Les vraies raisons derrière le classement ESOD
Ce qu’il faut, c’est que le gouvernement cesse son clientélisme envers les chasseurs. Car c’est bien de cela qu’il s’agit dans ce dossier : donner la possibilité aux chasseurs de tirer ou piéger quelques espèces toute l’année. Prenons le cas de la belette : elle n’est donc « susceptible d’occasionner des dégâts » que dans le Pas-de-Calais, qui n’est autre que le département où Willy Schraen, président de la Fédération nationale des chasseurs, exerce une fonction de conseiller municipal.
En ce qui concerne les dégâts agricoles, ils font l’objet de simples déclarations de la part des agriculteurs, sans contrôle de la réalité des dégâts, que ce soit en valeur, ou bien concernant les véritables coupables. C’est sur cette base que l’État justifie de tuer des espèces pour dégâts agricoles.

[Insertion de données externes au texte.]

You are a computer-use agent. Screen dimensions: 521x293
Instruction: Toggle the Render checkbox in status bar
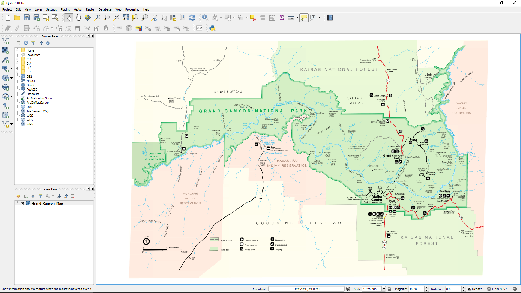[469, 289]
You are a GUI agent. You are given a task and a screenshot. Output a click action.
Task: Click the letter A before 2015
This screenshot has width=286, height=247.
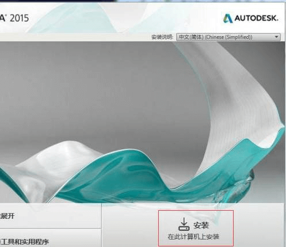coord(3,18)
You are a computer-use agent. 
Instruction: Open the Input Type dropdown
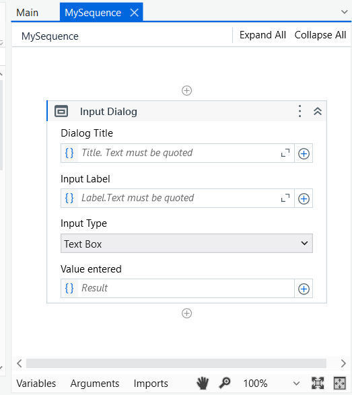(x=186, y=244)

Le gouvernement s’est donc assis sur 71 % des plus de 49 000 contributions à la consultation publique qui a eu lieu en juin, lesquelles s’exprimaient en défaveur de ce classement des ESOD.
Conclusion
Les alertes sur la disparition ou le déclin des espèces sont de plus en plus nombreuses et alarmantes. Cependant, le gouvernement lance un jeu à gratter sur la biodiversité (dont seuls 43 centimes sur 3 euros vont à l’OFB), tout en continuant à faire la sourde-oreille et à détourner le regard des vrais enjeux. Cette liste des espèces animales considérées nuisibles en est l’illustration parfaite. Elle sera attaquée en justice par des ONG, seul moyen identifié actuellement pour tenter de réduire la pression sur les animaux sauvages.